3rd Plenary Meeting Notes (Dublin)

Agenda and Notes for inaugural meeting of the RDA-Domain Repositories IG in Dublin

Thursday, 27th March 2014

Croke Park Conference Centre, Dublin, Ireland

11:00-12:30, Suite 687.

 

15 people present

Agenda

  • Origins of the IG

  • What are our shared needs and concerns as domain repositories?

  • How can we help each other?

    • What can we share?

    • How can we help new repositories?

  • How can RDA help?

    • Which WGs should we monitor?

    • What problems could a new WG solve for us?

    • How can we  promote products of WGs?

  • How should we communicate between RDA Plenaries?
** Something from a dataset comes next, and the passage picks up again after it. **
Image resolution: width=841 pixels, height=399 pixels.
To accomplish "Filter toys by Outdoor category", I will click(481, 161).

  • Slide for the “Minute Madness”

Origins of the IG

 

George started the meeting off by describing the case statement:

Last year (June 2013) ICPSR convened a meeting of US repositories in different (about 20) domains. The topic of the meeting was “How do we preserve data long-term if the funding is short-term?”  There are growing demands from funding agencies in the US to make data openly available, but without clear funding. At the meeting the repositories found that they had a lot in common. Making data re-usable (e.g., through metadata creation) plays an important role in all repositories. You cannot create make data re-usable without good knowledge of the communities you serve. Outcomes were:

 

  • a white paper addressing sustaining domain repositories.
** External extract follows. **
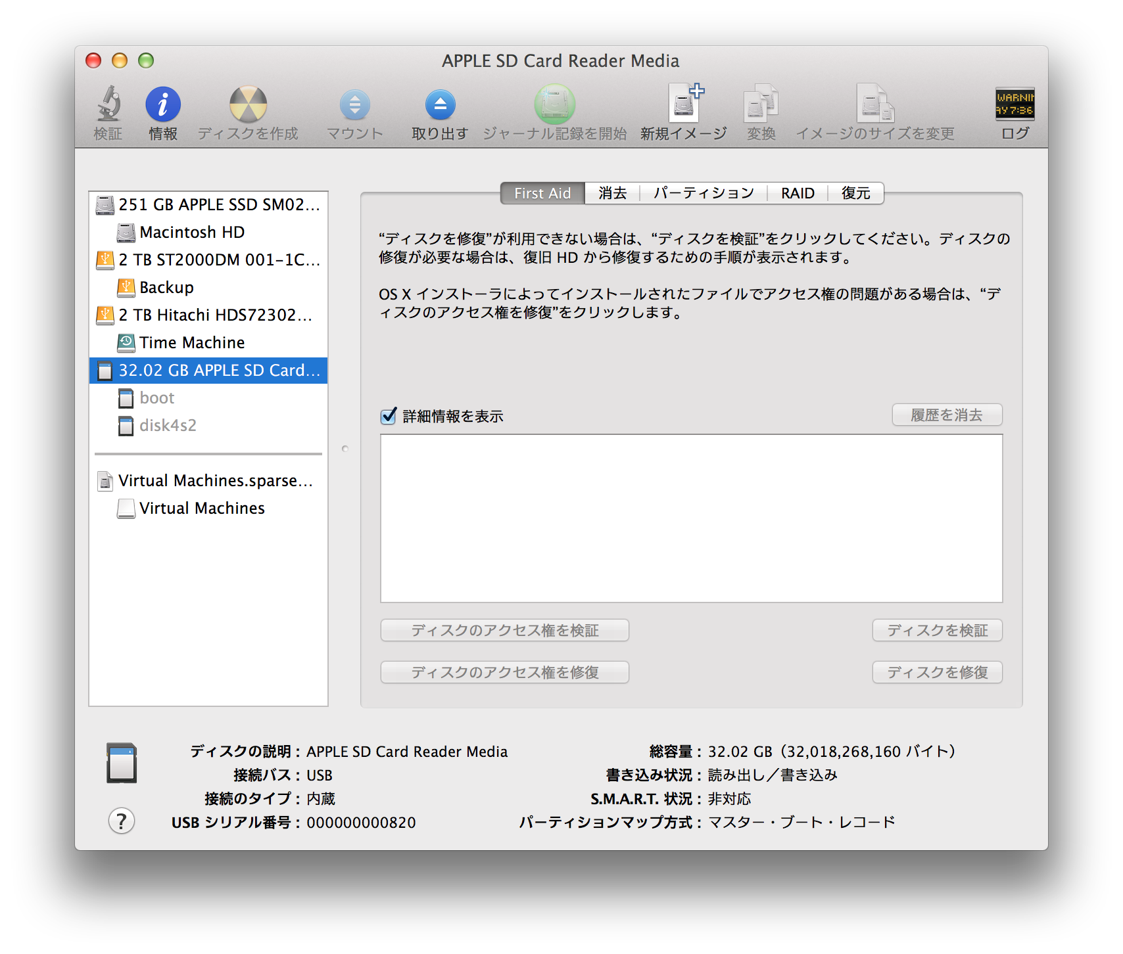Open the help question mark button
This screenshot has width=1123, height=954.
tap(122, 821)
  • a desire to continue the conversation - thus the IG case statement

 

The RDA council approved the case statement so now we need to figure out how to move forward.  Other reasons to do this are that many WGs in RDA are developing tools and policies that are relevant for domain repositories. It is therefore necessary to raise the voice of domain repositories in the working groups and to keep track of what is going on there, in order to implement the useful outcomes.

 

Introductions:

See list of participants: George (ICPSR, social scieces), Peter (DANS, humanities & social sciences), Bob (astronomy), Francoise (astronomy), Louise (complex qualitative data), Rob NCSA, Matt (formerly NSF), Steve, Ruth, Prasad, Devika (Indian lady), Albert, Vasilis Protonotarios (agriculture, Greece), John (environmental data),  Alexa (GESIS, social science quantitative data), Johannes (FAO).
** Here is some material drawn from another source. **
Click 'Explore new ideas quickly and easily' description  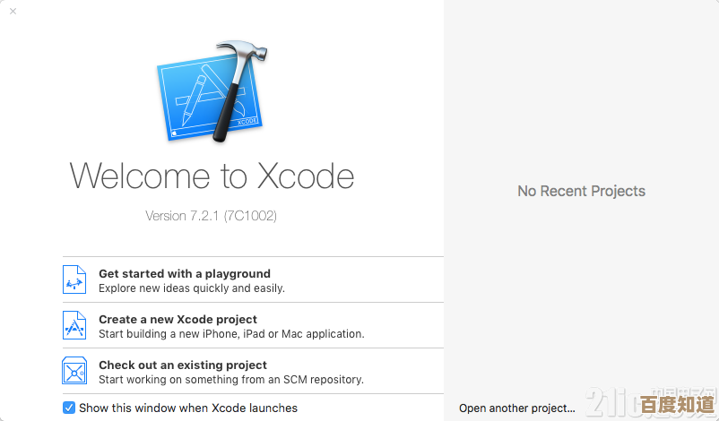(x=191, y=288)
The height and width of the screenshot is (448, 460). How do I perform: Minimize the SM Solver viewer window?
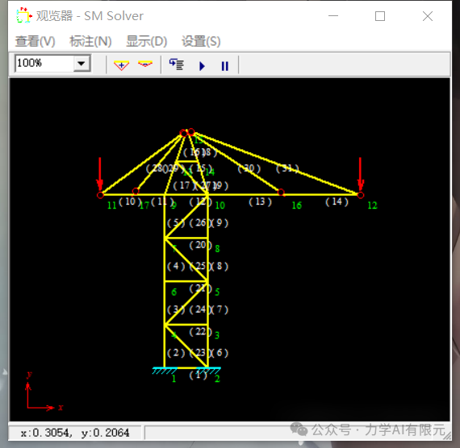(x=333, y=16)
What are our shared needs and concerns as domain repositories?

Bob Hanisch: Sustaining Data Infrastructures

Bob introduced the white paper produced as the outcome of the workshop last year “Sustaining domain repositories for digital data”, December 2013. The paper gives an estimate of the cost of archiving data, which for the Hubble Space Telescope (HST) is on the order of 1% of the cost of theHST. Now 60% of HST publications are based on archive data.

 

(A discussion on data citation arises).

 

The report also lists the various funding models of domain repositories. Of the set of possible mechanisms, the infrastructure model is the best way to go. NASA is mentioned as an example. For astronomers, the sky cannot be the archive, because it changes continuously. Many of the other models (pay per deposit, membership models) are risky.

 

General discussion: Similarities and differences across domains

 

What are the concerns of the domain repositories in the room?

  • Data citation is an issue for ICPSR. The essential way to fix the problem is to put the way in which to cite data in the author’s guidelines of the journals. The scholarly communities are only beginning to realize this. Is the current citation culture suitable for solving the problem? Is DataCite an answer? That depends on the level of granularity of the references. This is a subject that the data in context group will be discussing.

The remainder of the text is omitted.